When you hate a person, it's not sports. It's something within you that hungers for something to prey on. I can understand if you hate the Lakers, if you hate Kobe's fadeaway, if you hate Phil Jackson. When you say things like "I will always hate *him*" regardless of how he plays, that just shows there is something going on that goes beyond fandom.


----------



## PauloCatarino (May 31, 2003)

SeaNet said:


> As I stated earlier I hate his game and his person. If he fixes the game, there is still the person. You Kobe lovers are never satisfied. Its not enough for someone to say that they could appreciate the man's game if he stopped being a selfish SOB, we've got to learn to love him too? Sheesh.


Who the **** asked you to "love" Kobe, man?

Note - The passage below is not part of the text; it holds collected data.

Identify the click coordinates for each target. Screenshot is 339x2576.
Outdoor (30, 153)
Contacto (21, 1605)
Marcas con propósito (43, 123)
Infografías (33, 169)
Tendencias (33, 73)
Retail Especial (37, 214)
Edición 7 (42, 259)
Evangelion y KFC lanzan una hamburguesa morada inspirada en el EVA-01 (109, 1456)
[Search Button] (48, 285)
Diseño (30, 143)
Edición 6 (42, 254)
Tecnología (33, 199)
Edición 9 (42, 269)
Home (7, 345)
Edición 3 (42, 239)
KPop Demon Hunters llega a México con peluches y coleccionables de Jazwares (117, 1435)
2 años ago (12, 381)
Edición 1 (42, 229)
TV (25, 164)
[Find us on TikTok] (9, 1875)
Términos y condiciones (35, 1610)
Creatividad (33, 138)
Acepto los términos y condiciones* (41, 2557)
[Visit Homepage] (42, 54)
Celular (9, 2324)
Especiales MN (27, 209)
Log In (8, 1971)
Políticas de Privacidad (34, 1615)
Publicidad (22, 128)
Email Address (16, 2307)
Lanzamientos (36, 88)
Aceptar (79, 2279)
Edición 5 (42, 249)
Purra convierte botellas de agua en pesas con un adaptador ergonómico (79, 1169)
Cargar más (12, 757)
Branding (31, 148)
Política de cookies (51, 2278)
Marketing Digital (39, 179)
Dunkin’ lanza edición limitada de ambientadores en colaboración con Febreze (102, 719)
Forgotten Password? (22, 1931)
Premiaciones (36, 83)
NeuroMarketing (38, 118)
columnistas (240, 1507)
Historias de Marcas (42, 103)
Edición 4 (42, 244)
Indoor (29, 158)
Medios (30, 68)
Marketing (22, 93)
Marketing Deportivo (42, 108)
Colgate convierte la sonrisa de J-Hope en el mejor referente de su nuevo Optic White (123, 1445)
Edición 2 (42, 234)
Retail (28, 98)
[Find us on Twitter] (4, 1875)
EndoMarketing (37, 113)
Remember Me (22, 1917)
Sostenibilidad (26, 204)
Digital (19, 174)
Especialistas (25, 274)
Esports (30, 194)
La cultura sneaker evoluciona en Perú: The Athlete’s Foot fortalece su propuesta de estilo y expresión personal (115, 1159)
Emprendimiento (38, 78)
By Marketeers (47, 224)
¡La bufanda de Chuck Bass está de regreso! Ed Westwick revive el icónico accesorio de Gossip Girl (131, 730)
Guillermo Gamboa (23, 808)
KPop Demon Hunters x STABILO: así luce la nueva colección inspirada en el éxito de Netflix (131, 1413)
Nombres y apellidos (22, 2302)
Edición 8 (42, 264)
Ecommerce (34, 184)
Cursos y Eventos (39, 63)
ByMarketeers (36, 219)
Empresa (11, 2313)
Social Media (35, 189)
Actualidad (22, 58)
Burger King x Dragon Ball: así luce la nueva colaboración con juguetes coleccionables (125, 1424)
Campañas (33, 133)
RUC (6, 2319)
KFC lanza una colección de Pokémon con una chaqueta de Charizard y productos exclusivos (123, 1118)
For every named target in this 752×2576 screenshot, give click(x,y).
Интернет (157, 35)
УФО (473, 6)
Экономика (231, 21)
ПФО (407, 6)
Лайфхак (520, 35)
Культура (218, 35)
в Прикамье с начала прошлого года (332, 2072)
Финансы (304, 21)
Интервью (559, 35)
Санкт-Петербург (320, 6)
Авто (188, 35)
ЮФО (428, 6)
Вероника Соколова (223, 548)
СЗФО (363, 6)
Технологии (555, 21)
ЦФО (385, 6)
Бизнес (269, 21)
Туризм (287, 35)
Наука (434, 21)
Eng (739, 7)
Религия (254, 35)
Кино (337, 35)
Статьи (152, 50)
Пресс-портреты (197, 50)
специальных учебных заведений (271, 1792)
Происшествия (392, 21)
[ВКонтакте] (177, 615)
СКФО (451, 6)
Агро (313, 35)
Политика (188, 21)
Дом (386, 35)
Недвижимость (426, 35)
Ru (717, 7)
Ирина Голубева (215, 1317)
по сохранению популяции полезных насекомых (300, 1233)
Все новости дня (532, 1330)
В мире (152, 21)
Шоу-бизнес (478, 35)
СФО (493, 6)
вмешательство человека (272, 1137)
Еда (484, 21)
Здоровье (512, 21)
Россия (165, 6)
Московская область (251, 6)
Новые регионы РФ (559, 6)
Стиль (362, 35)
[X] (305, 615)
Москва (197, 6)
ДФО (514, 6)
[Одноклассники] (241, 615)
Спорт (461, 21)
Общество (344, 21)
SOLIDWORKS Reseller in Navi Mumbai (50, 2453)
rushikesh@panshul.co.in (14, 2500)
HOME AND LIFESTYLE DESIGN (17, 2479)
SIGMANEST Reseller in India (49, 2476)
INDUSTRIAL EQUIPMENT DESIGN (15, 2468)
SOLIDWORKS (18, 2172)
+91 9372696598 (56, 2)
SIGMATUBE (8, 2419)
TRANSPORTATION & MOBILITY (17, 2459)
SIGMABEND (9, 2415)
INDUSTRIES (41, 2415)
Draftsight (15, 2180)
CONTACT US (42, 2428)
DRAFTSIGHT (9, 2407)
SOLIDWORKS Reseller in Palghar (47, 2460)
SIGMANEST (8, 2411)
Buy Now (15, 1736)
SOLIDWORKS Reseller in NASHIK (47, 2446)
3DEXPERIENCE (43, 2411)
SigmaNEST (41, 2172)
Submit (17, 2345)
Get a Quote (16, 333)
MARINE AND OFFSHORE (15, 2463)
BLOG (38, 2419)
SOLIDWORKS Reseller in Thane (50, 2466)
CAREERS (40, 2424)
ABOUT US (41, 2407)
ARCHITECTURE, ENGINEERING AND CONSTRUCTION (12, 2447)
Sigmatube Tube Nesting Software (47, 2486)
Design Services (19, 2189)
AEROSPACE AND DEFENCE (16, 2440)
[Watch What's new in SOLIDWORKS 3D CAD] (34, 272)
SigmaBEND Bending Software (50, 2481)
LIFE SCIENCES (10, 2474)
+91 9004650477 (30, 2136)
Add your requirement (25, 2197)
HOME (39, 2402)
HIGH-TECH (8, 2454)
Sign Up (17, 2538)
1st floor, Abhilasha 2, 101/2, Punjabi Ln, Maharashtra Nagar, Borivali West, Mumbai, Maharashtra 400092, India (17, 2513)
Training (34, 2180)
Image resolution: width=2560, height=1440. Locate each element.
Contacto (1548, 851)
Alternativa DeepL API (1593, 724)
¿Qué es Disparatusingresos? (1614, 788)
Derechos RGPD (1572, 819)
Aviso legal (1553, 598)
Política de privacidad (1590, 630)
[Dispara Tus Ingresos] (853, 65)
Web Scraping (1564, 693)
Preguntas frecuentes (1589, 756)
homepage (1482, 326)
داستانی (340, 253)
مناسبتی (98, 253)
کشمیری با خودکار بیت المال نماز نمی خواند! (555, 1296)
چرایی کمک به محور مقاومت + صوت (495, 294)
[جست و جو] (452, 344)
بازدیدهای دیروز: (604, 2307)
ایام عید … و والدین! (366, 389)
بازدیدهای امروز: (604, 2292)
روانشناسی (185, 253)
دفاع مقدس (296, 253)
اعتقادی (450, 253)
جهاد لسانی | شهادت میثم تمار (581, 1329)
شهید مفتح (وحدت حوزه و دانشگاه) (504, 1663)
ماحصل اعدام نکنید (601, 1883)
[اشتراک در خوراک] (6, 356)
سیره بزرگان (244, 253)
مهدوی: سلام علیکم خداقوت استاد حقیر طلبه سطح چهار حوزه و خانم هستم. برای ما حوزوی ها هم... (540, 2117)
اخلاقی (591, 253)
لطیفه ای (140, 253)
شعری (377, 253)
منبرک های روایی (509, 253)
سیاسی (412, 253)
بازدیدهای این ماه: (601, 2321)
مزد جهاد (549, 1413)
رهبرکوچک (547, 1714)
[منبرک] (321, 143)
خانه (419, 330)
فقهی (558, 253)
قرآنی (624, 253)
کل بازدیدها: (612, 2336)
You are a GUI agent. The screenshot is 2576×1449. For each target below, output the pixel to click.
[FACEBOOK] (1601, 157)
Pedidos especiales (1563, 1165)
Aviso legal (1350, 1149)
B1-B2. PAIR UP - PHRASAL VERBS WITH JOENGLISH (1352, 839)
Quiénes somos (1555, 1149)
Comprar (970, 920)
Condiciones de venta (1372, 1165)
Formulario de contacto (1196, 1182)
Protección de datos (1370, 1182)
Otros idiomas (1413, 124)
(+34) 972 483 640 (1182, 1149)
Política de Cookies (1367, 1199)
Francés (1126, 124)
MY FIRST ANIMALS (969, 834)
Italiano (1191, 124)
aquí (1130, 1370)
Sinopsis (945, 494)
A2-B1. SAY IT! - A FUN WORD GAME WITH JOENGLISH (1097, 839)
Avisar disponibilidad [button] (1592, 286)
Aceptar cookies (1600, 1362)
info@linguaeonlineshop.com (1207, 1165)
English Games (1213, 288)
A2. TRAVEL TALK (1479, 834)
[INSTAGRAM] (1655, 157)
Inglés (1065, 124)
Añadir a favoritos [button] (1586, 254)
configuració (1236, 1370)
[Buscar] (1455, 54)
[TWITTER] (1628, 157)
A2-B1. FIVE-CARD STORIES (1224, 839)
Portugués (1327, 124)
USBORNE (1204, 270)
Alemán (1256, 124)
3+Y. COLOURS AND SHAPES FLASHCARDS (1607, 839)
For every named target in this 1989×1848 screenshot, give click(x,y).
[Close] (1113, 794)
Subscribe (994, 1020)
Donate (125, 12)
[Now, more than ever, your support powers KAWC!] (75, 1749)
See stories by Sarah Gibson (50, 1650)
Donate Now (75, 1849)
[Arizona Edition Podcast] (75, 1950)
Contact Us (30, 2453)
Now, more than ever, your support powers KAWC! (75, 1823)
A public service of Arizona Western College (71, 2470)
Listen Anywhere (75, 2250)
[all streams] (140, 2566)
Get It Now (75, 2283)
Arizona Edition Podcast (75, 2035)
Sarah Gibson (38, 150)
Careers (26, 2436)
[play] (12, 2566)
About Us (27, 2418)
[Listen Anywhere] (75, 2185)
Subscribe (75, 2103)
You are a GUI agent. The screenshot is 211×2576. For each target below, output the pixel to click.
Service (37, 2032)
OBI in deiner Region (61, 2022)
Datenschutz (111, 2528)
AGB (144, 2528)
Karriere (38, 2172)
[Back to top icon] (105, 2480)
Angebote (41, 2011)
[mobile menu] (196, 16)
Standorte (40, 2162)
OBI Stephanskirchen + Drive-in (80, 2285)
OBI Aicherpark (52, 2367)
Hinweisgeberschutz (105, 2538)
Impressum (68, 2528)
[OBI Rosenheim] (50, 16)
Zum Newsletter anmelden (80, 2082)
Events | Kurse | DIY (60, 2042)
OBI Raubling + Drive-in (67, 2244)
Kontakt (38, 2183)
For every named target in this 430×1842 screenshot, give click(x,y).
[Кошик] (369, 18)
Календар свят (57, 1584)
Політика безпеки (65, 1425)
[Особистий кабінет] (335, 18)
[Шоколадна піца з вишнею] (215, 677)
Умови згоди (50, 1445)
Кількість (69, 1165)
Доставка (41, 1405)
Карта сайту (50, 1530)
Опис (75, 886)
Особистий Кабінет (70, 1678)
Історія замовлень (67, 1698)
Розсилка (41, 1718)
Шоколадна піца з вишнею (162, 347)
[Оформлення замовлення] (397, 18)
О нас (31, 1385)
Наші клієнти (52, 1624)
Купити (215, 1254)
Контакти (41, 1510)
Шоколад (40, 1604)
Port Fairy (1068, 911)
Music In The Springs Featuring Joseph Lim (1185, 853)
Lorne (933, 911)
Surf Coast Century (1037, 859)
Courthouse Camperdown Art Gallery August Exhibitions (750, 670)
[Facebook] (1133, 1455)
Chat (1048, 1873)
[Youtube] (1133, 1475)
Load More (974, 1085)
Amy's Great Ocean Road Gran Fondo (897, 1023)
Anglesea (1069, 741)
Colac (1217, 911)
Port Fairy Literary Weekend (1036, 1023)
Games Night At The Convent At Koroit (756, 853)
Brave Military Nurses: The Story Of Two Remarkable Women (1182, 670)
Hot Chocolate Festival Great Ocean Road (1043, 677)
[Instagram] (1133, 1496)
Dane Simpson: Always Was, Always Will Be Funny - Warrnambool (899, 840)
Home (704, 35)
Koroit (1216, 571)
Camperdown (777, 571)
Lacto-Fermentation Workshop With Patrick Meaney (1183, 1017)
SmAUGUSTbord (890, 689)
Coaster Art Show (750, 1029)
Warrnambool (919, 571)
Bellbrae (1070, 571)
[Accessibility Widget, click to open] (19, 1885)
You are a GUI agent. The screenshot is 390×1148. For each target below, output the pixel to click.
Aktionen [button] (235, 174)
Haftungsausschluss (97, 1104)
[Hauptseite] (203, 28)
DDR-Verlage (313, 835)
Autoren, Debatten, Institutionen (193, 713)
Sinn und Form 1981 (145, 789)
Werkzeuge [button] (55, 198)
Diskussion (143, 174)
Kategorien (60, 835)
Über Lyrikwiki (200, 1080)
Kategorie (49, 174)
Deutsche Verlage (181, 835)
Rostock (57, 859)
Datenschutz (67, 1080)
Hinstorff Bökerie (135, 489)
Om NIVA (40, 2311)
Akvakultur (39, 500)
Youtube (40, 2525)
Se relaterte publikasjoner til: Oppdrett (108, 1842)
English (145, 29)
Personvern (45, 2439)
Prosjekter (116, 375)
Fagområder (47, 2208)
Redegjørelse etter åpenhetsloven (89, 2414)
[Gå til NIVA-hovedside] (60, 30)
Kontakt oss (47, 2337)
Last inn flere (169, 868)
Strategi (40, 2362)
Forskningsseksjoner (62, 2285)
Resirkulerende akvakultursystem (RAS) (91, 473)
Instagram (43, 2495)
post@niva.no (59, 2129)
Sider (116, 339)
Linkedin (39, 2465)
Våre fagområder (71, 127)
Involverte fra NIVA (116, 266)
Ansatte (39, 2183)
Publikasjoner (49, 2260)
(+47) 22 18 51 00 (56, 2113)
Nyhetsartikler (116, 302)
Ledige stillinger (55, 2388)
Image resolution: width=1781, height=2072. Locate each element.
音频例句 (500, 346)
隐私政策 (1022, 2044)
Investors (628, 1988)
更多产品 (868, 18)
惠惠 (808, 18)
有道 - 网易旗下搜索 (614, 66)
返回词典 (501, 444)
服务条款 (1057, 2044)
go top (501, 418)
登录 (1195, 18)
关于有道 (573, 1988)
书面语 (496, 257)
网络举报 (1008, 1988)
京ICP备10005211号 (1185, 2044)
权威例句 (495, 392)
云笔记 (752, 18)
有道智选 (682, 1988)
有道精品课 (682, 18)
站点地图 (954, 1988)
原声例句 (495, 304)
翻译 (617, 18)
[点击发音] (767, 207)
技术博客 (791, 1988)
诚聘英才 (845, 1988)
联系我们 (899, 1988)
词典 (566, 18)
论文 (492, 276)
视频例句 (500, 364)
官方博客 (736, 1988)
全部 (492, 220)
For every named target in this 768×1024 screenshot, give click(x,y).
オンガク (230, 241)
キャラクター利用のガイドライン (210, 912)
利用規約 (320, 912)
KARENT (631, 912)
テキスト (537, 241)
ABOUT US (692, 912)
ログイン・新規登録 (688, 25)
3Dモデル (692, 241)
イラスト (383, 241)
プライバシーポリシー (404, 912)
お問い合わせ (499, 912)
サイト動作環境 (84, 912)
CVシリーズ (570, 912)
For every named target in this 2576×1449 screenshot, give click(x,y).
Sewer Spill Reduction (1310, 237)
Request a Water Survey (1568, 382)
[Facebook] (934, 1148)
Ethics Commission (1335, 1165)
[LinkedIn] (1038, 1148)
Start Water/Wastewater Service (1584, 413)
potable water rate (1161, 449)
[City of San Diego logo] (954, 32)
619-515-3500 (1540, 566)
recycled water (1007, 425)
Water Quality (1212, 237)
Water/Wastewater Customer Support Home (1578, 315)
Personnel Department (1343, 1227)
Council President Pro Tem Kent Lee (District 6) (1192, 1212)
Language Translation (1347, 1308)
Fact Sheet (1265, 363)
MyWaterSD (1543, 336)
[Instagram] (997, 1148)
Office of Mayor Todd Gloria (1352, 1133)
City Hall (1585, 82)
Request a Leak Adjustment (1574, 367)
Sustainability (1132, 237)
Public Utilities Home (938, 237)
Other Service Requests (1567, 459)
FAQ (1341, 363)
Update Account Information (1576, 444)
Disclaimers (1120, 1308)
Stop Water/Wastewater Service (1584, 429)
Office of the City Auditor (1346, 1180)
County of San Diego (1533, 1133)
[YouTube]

Listen, dude, i feel your hate. And i apreciate (sp?) it. I, too, think that Kobe is a SOB. I've never liked the guy. He comes like a phoney, to me.

But that's my sentiments about him as a PERSON. 

As a BALLER, I''ve always felt that Kobe's game was incomplete. You know, playing with Shaq he could concentrate on defense. He could gamble. His scoring was made easier.

Then Shaq left.

And Kobe played like crap for a whole season.

But this one season is turning me to a believer. As a matter of fact, i should say this last couple of months have made a believer.

Here i was watching that bunch of scrubs named the Los Angeles Lakers playing the All-Mighty Suns, and i started to think: wtf is Kobe playing like this? Why is he not launching triple-teamed 3 pointers?

Then i watched more closely. The teenager who shot .800FT% in his rookie year. The guy who most people hated. And i saw it.

Yup, i saw it. 

Like Magic sacrificing his game. Like Jordan passing te ball around. Like Chuck. And Wilt before all of them. Kobe gets it, i thought. He has learned. He is a different player now.

That's when i fall in love with that SOB all over again.

Again, Seanet, i respect your opinions about Kobe Bryant. I just hope you are not missing what i've been seing.


----------



## Tragedy (Dec 9, 2002)

And to touch on whether you like a person and his game. With athletes we only really see one side uncut, and that is when they are performing. Everything outside of that one side is the stuff they try to show us - possibly in attempts to look better than they really are, or stuff that is shown to us from other sources - which can be in attempts to bring a bad light to said player.

With that said, I can never judge a player based on who they are off the court, simply because I don't know who they are off the court, nor can I speak with any certainty on their REAL personality - the stuff that's not shown from any side.

I find it interesting that you hate Kobe as a person, but you are a Nets and Jason Kidd fan, a player who was arrested for domestic abuse. You like Jason Kidd, and his image was cleaned up pretty nicely (oh, NOW he wants to blow kisses?) so he's an alright guy? Is it because he's the driving force of your favorite team? 

There are plenty guys who keep their head low that people love that actually lead the worst lives - the guys who are actually 'bad' people, but are good enough at keeping that side away and fans still cheer for them. 

All I know is, I would never wanna run the risk of feeling like a fool because I got caught up in assumptions on what type of person a player is, because its always the ones who keep the lowest profile that you should watch out for. Wouldn't you feel stupid if a player you rooted for was the actual thing that you seem to hate in Kobe as a person?

This is why I can never understand "fanatic." And believe it or not, you ARE a Kobe fanatic. Its just negative.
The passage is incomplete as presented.